Supreme Court Holds FBAR Penalties Are Calculated Per Report
In Bittner v. United States, 598 U.S. ____ (2023), the U.S. Supreme Court held that the penalty for the nonwillful failure to file a Report of Foreign Bank and Financial Accounts (FBAR) is $10,000 per report rather than per account. “Best read, the BSA treats the failure to file a legally compliant report as one violation carrying a maximum penalty of $10,000, not a cascade of such penalties calculated on a per-account basis,” Justice Neil Gorsuch wrote on behalf of the majority.
Facts of the Case
The Bank Secrecy Act (BSA) and its implementing regulations require U.S. persons with certain financial interests in foreign accounts to file an annual FBAR detailing all financial interests in, or signature or other authority over, financial accounts located outside the United States (with certain exceptions) if the aggregate value of those financial accounts exceeded $10,000 at any time during the calendar year covered by the FBAR. The statute imposes a maximum $10,000 penalty for nonwillful violations of the law. As explained by the Supreme Court, FBAR reports are designed to help the government trace funds that may be used for illicit purposes and identify unreported income that may be subject to taxation.

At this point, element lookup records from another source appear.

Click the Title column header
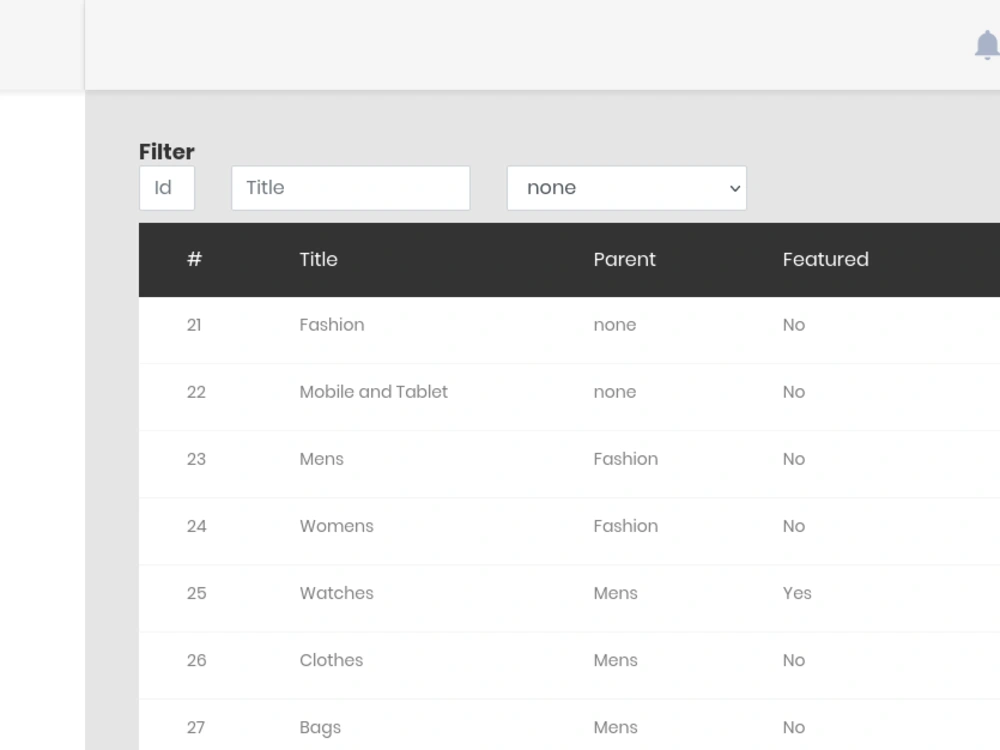(x=319, y=259)
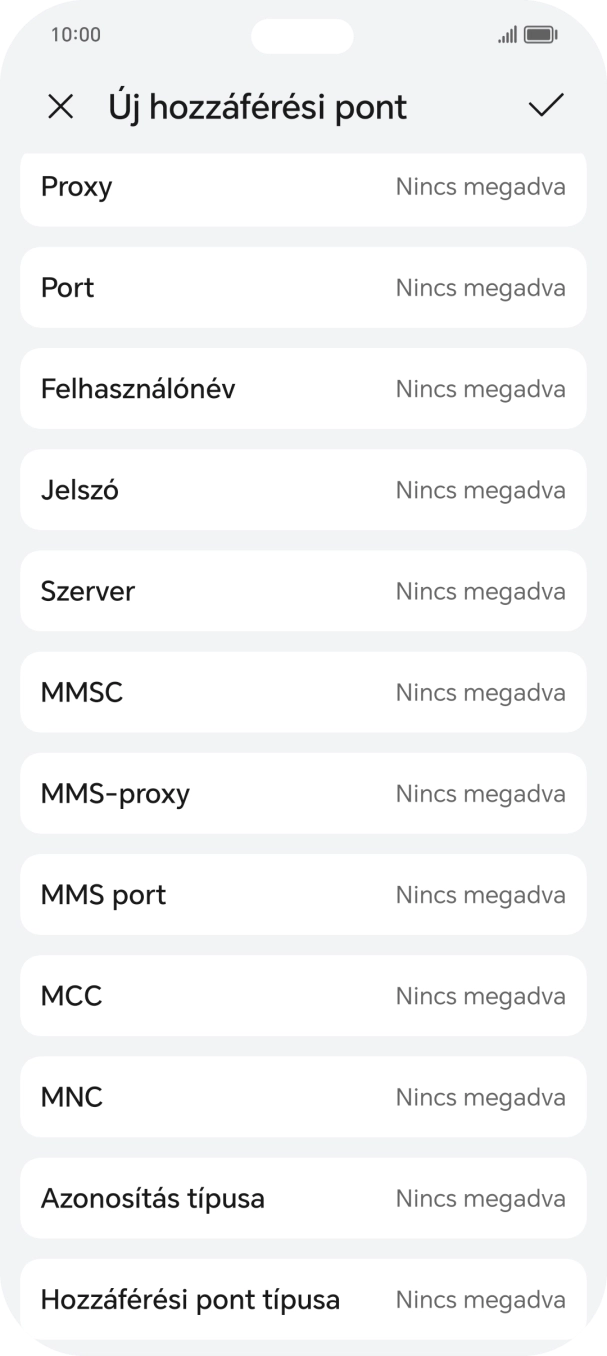Check the signal strength indicator
Image resolution: width=607 pixels, height=1356 pixels.
[505, 34]
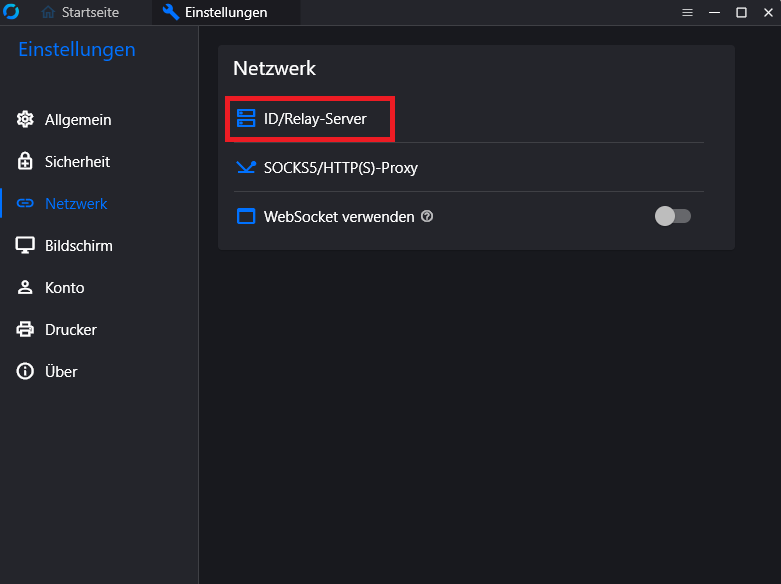Click the Allgemein gear icon
Viewport: 781px width, 584px height.
[x=25, y=120]

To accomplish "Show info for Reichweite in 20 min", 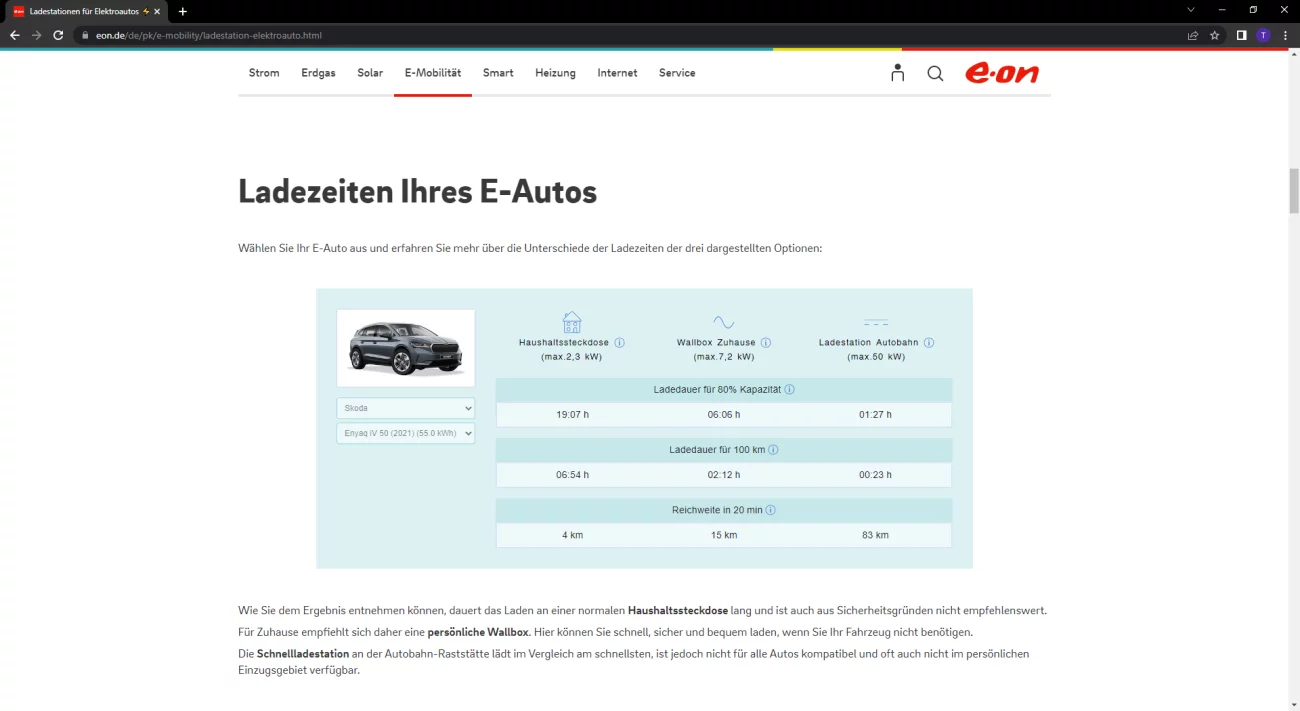I will click(771, 510).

Petitioner Alexandru Bittner, a dual citizen of Romania and the United States, learned of his BSA reporting obligations after he returned to the United States from Romania in 2011. Although he subsequently submitted the required annual reports covering five years (2007 through 2011), the government determined that they were deficient because they did not address all accounts as to which Bittner had either signatory authority or a qualifying interest. Bittner filed corrected FBARs providing information for each of his accounts—61 accounts in 2007, 51 in 2008, 53 in 2009 and 2010, and 54 in 2011.
The government didn’t challenge the accuracy of Bittner’s new filings or allege that his previous errors were willful. However, because the government took the view that nonwillful penalties apply to each account not accurately or timely reported, and because Bittner’s five late-filed annual reports collectively involved 272 accounts, the government calculated the penalty due at $2.72 million. Bittner challenged that penalty in court, arguing that the BSA authorizes a maximum penalty for nonwillful violations of $10,000 per report, not $10,000 per account. The Fifth Circuit Court of Appeals agreed with the government’s assessment.
Supreme Court’s Decision
By a vote of 5-4, the Court reversed. It held that the BSA’s $10,000 maximum penalty for the nonwillful failure to file a compliant report accrues on a per-report, not a per-account, basis.
In reaching its decision, the Court relied heavily on the statutory text, including 31 U.S.C. §5314, which delineates an individual’s legal duties under the BSA, and §5321, which outlines the penalties that follow for failing to discharge those duties. Pursuant to 31 U.S.C. § 5321, a penalty of up to $10,000 is imposed for “any violation” of Section 5314. Meanwhile, Section 5314 provides that a violation occurs “when an individual fails to file a report consistent with the statute’s commands.”
As Justice Gorsuch noted in the majority opinion, the statute lacks any account-specific language. “Section 5314 does not speak of accounts or their number. The word ‘account’ does not even appear,” he wrote. “Instead, the relevant legal duty is the duty to file reports.”
The Court also dismissed the government’s argument that because Congress explicitly authorized per-account penalties for some willful violations, it meant to do so for analogous nonwillful violations as well. As Justice Gorsuch explained, this line of reasoning actually cut against the Government. He wrote:
When Congress includes particular language in one section of a statute but omits it from a neighbor, we normally understand that difference in language to convey a difference in meaning (expressio unius est exclusio alterius. The government’s interpretation defies this traditional rule of statutory construction. … [W]hen Congress wished to tie sanctions to account-level information [in Sec. 5321(a)(5)(B)(ii)], it knew exactly how to do so. Congress said that penalties for certain willful violations may be measured on a per-account basis. Congress said that a person may invoke the reasonable cause exception only on a showing of per-account accuracy. But the one thing Congress did not say is that the government may impose nonwillful penalties on a per-account basis. The Court also found that the rule of lenity, under which statutes imposing penalties are to be “construed strictly” against the government and in favor of individuals, required it to favor a per-report approach that would restrain BSA penalties over a per-account theory that would greatly enhance them. According to the majority, BSA and its regulatory scheme suggests the “law aims to provide the government with a report sufficient to tip it to the need for further investigation, not to ensure the presentation of every detail or maximize revenue for each mistake.”